PROBLEMS TO SOLVE:
a) According to the passage about Khadija, what kind of business did she run, and in which city?
b) Reproduce the part of the passage about Khadija starting with "It’s easy to" and going on through "nor in mine.".
c) Write what comes next in the passage about Khadija and the prophet, after its final sentence.

PASSAGE PROVIDED:
I love the story of the moment that the Angel Gabriel appeared before the Prophet Muhammad. Who was the first person the prophet ran to? His first wife, Khadija. She was his boss—in and out of the house.
Khadija was a successful caravan businesswoman in Makkah, and she regularly interacted with men and women in her work. The prophet, who later became the most important man in Islam, was a penniless orphan with charm but no status. Khadija was a single mother who was twice widowed and 15 years his senior. He was 25, she was 40. Not only was Khadija often referred to as the love of his life and the person he leaned on for advice and mentorship, but she inspired many surahs.
If the prophet was attracted to a strong, feisty woman, doesn’t that mean that we Muslim women should try to be that way too?
It’s easy to see why many non-Muslims haven’t heard or seen this side of Islam. Many Muslims seem to have forgotten these parts, too. Images of frightened women in burqas and stories of honor killings frequently paint Islam as an intolerant religion—which isn’t how it necessarily looks in Lamrabet’s view, nor in mine.

INFORMATION SUPPLIED:
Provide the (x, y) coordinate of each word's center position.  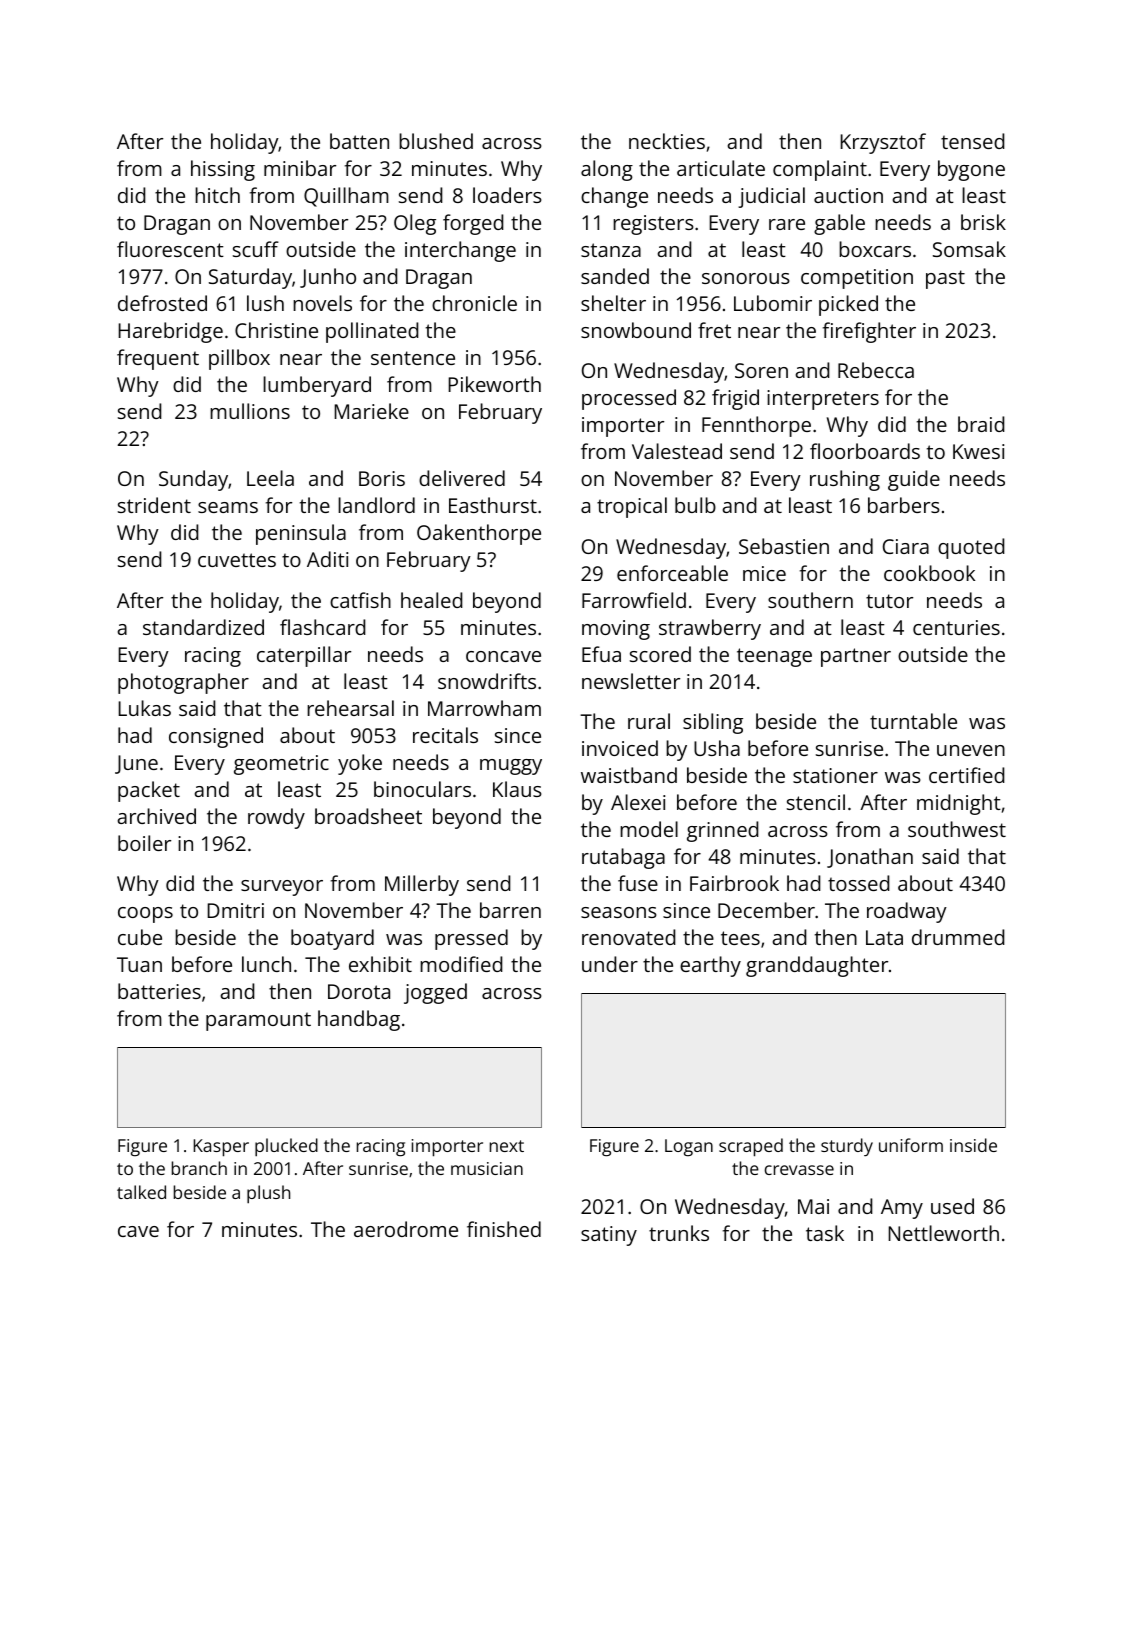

EXERCISE RESULTS:
a) Khadija ran a caravan business in Makkah.

b)
It’s easy to see why many non-Muslims haven’t heard or seen this side of Islam. Many Muslims seem to have forgotten these parts, too. Images of frightened women in burqas and stories of honor killings frequently paint Islam as an intolerant religion—which isn’t how it necessarily looks in Lamrabet’s view, nor in mine.

c)
That oppressed existence is sadly the reality of many, many women, but isn’t the full story. Often, those issues emerge at the hands of intolerant and insecure men who don’t follow the prophet’s example by interacting with strong women. And it is important to note that many Muslim women choose to don conservative outfits and cover-up, which is absolutely the way it should be.
Regardless of the dress, or cover, debate, Islam is full of women warriors who lived and live life fearlessly. There are many sides to each story, and this new book is just one interpretation, and a personal view. Within its pages, it is trying to shift the conversation by going back to the 1,400-year-old source, the Qur’an, instead of rephrasing watered-down interpretations from extremists.
How feminist is Islam? It depends on your understanding of the text. As the Qur’an says, we should each make it a point to open the book and read it ourselves.